# [TASK PROMPT]
Given the material below, output exactly the lines from the line with "This screenshot has height=539, width=816." to the line with "Viewport: 1106px width, 718px height.", both ends included, and no other lines.

BEGIN INFORMATION

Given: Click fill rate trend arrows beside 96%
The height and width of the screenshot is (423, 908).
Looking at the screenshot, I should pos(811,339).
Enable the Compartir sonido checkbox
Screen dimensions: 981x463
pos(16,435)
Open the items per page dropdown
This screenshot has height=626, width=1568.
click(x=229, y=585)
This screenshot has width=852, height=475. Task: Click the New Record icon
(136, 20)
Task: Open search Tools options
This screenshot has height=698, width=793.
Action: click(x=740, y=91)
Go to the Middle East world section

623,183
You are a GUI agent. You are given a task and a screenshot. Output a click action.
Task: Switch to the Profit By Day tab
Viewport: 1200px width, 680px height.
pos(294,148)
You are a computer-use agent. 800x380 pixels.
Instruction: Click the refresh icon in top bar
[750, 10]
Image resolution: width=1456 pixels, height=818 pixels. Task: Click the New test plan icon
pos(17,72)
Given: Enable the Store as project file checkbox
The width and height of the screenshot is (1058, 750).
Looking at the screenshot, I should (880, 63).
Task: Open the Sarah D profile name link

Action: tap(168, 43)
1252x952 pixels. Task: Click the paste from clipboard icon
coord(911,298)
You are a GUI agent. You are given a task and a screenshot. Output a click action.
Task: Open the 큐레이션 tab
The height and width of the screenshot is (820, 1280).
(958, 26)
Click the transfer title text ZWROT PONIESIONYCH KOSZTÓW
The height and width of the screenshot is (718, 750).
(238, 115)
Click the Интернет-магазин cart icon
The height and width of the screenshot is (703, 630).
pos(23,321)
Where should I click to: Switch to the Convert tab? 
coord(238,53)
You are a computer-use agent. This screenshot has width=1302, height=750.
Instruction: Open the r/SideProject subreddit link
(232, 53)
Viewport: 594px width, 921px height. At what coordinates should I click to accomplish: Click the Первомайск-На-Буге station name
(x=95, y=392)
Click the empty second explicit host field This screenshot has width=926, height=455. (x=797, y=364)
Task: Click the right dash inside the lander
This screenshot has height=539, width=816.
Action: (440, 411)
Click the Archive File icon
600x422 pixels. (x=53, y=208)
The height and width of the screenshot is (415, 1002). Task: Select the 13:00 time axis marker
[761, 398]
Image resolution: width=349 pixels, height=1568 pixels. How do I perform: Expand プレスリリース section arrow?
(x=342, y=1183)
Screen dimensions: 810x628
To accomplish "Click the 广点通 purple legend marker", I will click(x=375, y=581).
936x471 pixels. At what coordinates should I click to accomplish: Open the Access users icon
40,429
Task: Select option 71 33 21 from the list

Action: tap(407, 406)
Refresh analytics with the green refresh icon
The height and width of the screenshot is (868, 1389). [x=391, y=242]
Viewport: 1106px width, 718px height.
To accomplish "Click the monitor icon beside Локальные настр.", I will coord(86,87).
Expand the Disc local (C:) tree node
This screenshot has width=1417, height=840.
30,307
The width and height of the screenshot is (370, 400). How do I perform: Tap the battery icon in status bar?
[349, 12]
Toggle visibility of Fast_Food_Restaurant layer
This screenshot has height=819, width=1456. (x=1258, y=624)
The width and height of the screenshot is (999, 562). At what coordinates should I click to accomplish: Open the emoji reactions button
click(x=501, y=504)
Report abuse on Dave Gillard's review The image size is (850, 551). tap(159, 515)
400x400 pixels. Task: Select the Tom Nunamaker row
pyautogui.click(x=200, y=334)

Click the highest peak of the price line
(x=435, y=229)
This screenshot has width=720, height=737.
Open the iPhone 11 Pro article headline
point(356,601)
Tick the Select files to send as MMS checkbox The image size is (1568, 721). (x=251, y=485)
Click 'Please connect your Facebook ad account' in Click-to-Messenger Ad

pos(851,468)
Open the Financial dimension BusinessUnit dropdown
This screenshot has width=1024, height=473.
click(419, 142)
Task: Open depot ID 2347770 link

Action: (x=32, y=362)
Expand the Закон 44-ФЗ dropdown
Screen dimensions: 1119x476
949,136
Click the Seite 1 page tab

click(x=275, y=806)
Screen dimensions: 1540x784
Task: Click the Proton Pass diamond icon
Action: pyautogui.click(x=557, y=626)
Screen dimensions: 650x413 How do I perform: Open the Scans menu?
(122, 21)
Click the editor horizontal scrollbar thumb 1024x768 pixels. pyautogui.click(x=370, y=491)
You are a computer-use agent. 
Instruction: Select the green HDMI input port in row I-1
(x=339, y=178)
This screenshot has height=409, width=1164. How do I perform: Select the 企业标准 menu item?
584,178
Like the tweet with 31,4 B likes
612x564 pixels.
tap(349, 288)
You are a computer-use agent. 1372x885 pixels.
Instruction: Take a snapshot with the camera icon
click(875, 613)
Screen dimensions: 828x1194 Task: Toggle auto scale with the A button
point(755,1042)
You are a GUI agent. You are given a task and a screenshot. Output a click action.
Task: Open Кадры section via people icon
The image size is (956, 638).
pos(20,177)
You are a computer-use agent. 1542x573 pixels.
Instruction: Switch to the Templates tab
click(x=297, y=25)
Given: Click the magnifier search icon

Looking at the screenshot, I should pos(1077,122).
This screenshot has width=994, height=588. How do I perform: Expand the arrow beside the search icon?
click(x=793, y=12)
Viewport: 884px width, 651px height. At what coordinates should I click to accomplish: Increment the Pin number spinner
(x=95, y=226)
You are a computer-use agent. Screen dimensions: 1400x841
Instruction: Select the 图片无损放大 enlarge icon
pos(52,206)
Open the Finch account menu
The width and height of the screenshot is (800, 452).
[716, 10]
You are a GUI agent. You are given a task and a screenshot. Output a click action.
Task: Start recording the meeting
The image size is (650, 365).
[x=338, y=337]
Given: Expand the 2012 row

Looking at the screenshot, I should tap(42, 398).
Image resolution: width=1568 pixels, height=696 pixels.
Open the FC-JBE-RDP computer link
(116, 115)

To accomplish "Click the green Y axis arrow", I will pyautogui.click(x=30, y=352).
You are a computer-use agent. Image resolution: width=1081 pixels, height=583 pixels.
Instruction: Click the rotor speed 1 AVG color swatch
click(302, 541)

END INFORMATION

# [ANSWER AREA]
This screenshot has height=539, width=816.
Action: (440, 411)
Click the Archive File icon
600x422 pixels. (x=53, y=208)
The height and width of the screenshot is (415, 1002). Task: Select the 13:00 time axis marker
[761, 398]
Image resolution: width=349 pixels, height=1568 pixels. How do I perform: Expand プレスリリース section arrow?
(x=342, y=1183)
Screen dimensions: 810x628
To accomplish "Click the 广点通 purple legend marker", I will click(x=375, y=581).
936x471 pixels. At what coordinates should I click to accomplish: Open the Access users icon
40,429
Task: Select option 71 33 21 from the list

Action: tap(407, 406)
Refresh analytics with the green refresh icon
The height and width of the screenshot is (868, 1389). [x=391, y=242]
Viewport: 1106px width, 718px height.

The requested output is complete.